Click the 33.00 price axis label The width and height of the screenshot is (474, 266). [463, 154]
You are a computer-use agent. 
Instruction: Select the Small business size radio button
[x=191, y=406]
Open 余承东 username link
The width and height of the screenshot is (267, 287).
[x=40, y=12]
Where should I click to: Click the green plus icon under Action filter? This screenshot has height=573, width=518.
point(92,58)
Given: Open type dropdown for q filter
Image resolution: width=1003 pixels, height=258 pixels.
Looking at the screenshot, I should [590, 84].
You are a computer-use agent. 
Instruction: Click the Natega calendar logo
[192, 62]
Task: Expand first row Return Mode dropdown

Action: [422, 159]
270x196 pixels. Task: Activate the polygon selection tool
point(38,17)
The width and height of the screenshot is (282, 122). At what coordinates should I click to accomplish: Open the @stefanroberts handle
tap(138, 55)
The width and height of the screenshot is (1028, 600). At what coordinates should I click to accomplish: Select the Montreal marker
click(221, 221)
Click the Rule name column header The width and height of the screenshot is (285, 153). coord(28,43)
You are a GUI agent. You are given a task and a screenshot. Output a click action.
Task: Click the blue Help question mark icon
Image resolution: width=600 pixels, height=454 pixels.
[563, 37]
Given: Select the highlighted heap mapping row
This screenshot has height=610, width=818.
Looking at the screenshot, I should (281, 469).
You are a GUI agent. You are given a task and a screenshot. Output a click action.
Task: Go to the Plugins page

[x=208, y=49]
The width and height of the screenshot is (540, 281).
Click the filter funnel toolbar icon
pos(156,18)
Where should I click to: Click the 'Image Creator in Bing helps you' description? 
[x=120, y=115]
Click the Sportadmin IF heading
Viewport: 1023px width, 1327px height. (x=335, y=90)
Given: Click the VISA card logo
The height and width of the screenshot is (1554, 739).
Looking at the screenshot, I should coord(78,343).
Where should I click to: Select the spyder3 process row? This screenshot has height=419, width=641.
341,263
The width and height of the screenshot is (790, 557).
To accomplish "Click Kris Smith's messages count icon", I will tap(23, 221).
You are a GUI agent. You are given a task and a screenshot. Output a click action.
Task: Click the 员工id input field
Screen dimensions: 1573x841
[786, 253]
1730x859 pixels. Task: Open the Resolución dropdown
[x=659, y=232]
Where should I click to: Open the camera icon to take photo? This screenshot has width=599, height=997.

Problem requirements ->
Exactly as given, restate all the lines above.

Output of the exercise ->
Click the 33.00 price axis label The width and height of the screenshot is (474, 266). [463, 154]
You are a computer-use agent. 
Instruction: Select the Small business size radio button
[x=191, y=406]
Open 余承东 username link
The width and height of the screenshot is (267, 287).
[x=40, y=12]
Where should I click to: Click the green plus icon under Action filter? This screenshot has height=573, width=518.
point(92,58)
Given: Open type dropdown for q filter
Image resolution: width=1003 pixels, height=258 pixels.
Looking at the screenshot, I should [590, 84].
You are a computer-use agent. 
Instruction: Click the Natega calendar logo
[192, 62]
Task: Expand first row Return Mode dropdown

Action: [422, 159]
270x196 pixels. Task: Activate the polygon selection tool
point(38,17)
The width and height of the screenshot is (282, 122). At what coordinates should I click to accomplish: Open the @stefanroberts handle
tap(138, 55)
The width and height of the screenshot is (1028, 600). At what coordinates should I click to accomplish: Select the Montreal marker
click(221, 221)
Click the Rule name column header The width and height of the screenshot is (285, 153). coord(28,43)
You are a GUI agent. You are given a task and a screenshot. Output a click action.
Task: Click the blue Help question mark icon
Image resolution: width=600 pixels, height=454 pixels.
[563, 37]
Given: Select the highlighted heap mapping row
This screenshot has height=610, width=818.
Looking at the screenshot, I should (281, 469).
You are a GUI agent. You are given a task and a screenshot. Output a click action.
Task: Go to the Plugins page

[x=208, y=49]
The width and height of the screenshot is (540, 281).
Click the filter funnel toolbar icon
pos(156,18)
Where should I click to: Click the 'Image Creator in Bing helps you' description? 
[x=120, y=115]
Click the Sportadmin IF heading
Viewport: 1023px width, 1327px height. (x=335, y=90)
Given: Click the VISA card logo
The height and width of the screenshot is (1554, 739).
Looking at the screenshot, I should coord(78,343).
Where should I click to: Select the spyder3 process row? This screenshot has height=419, width=641.
341,263
The width and height of the screenshot is (790, 557).
To accomplish "Click Kris Smith's messages count icon", I will tap(23, 221).
You are a GUI agent. You are given a task and a screenshot. Output a click action.
Task: Click the 员工id input field
Screen dimensions: 1573x841
[786, 253]
1730x859 pixels. Task: Open the Resolución dropdown
[x=659, y=232]
Where should I click to: Open the camera icon to take photo? This screenshot has width=599, height=997.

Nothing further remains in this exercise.